The average fluorescence intensities of each lipid patch presented in Fig. 1, before and after the application of SMA copolymers are presented in Table 2. For each lipid patch before and after polymer exposure, the mean intensity in a circular region of interest positioned at the center of the membrane has been determined. The 2D lipid membrane is incompressible; the fluorescence intensity of the membrane is therefore proportional to the lipid molecules/lipid material affected.

Table 2 Average fluorescence intensities of each lipid patch (cf.Fig. 1) before and after the application of SMA copolymers
Average patch intensity before polymer exposure Average patch intensity after 0.1% SMA exposure Average patch intensity before polymer exposure Average patch intensity after 0.5% SMA exposure
a Each cell shows the mean intensity of the selected region of interest (ROI, top), and the affected area (bottom). The intensity is denoted in levels of an 8bit image (0–255 levels) in the associated selected ROI. The second row contains the area of each circular ROI in μm2.
POPC 122a (AROI: 2895) 114 (AROI: 2757) 107 (AROI: 2221) 38 (AROI: 2333)
SB 100 (AROI: 3410) 90 (AROI: 3644) 108 (AROI: 3680) 76 (AROI: 3842)
DMPC 140 (AROI: 1738) 130 (AROI: 1615) 158 (AROI: 1709) 101 (AROI: 1682)

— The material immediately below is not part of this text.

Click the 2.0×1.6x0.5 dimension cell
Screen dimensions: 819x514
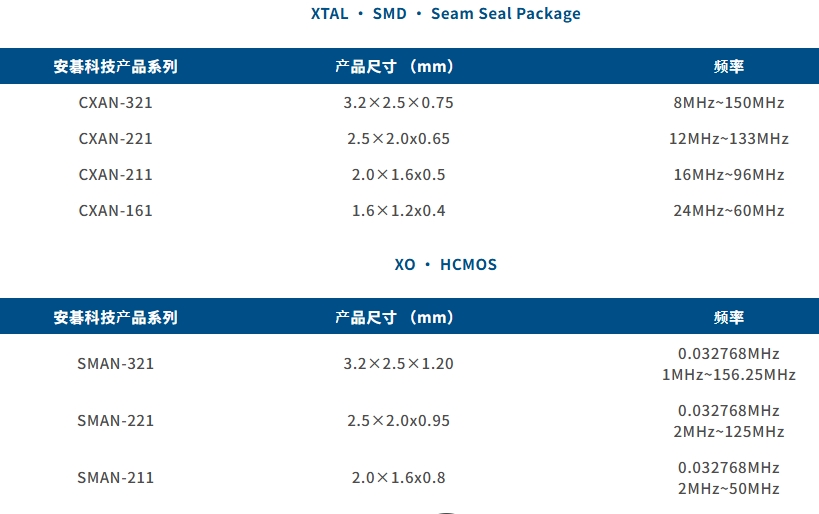(x=398, y=174)
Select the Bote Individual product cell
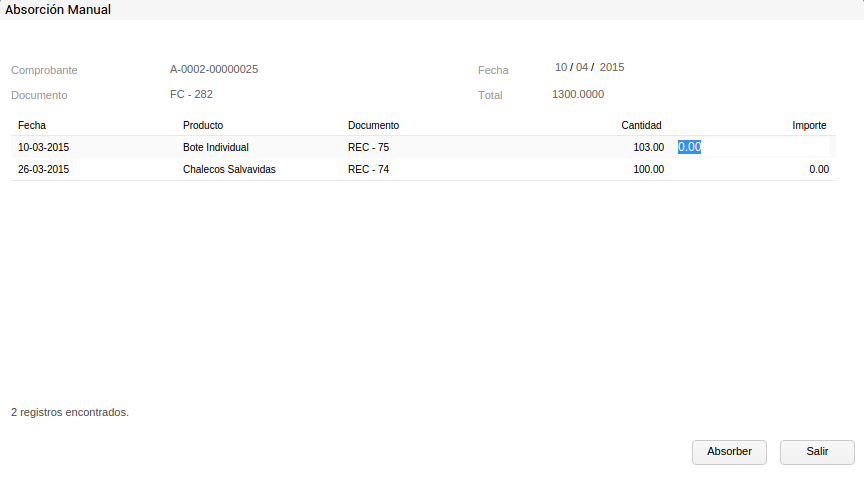 click(x=216, y=147)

The fluidity of the lipid patches, an indicator for the establishment of a continuous biomimetic lipid membrane, was initially determined by means of fluorescence recovery after photobleaching (FRAP) measurements (Fig. 2). The FRAP results for the membranes created from POPC lipid vesicles show quick recovery and confirm fluidity, whereas the lipid patches composed of soybean and DMPC lipids do not fully recover.

image file: c9sm01407a-f2.tif
Fig. 2 (a–c) Snapshots from the fluorescence recovery after photobleaching (FRAP) experiments performed on solid supported membranes composed of POPC, soybean, and DMPC lipids. (d–f) Plots showing FRAP data of the membranes shown in (a–c): POPC, SB and DMPC lipids, respectively. POPC membranes recover their overall fluorescence over time, whereas SB and DMPC remain completely photo-bleached.

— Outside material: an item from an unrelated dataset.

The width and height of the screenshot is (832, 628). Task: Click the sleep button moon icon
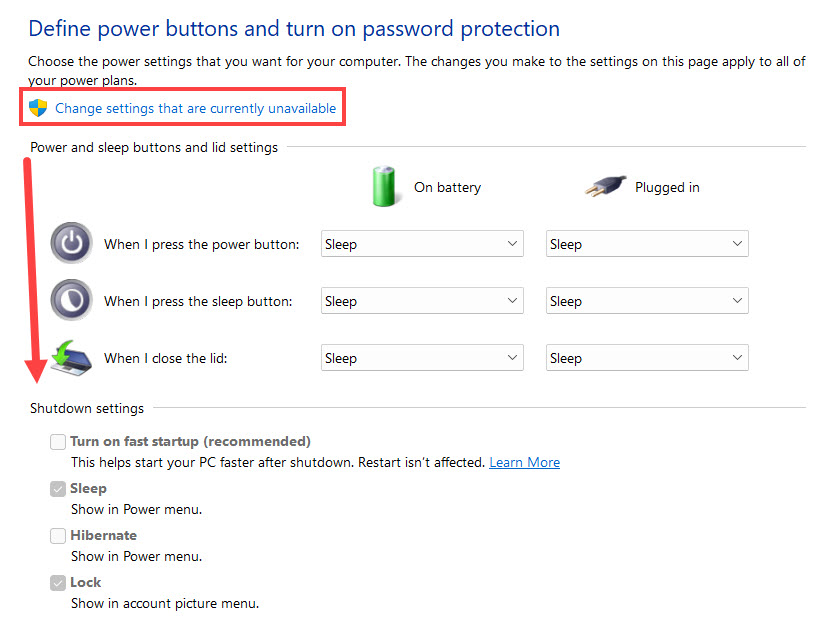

Fig. 1b shows the second part of the experiment schematically, where by switching from lipid particle to SMA copolymer exposure, pores are introduced into the surface-supported membrane. We observed small pores on POPC bilayers after the addition of the 0.1% polymer (Fig. 1d and e). After exposure to 0.5% polymer solution (Fig. 1g and h), the average fluorescence intensity of the membrane drops significantly (65%, Table 2) accompanied by an area expansion of the lipid patch (dashed line in Fig. 1g). The lipid patch in Fig. 1f grows in size (Fig. 1g), suggesting the SMA copolymer strongly acts upon the membrane, and displaces lipids from the initial patch on the solid support.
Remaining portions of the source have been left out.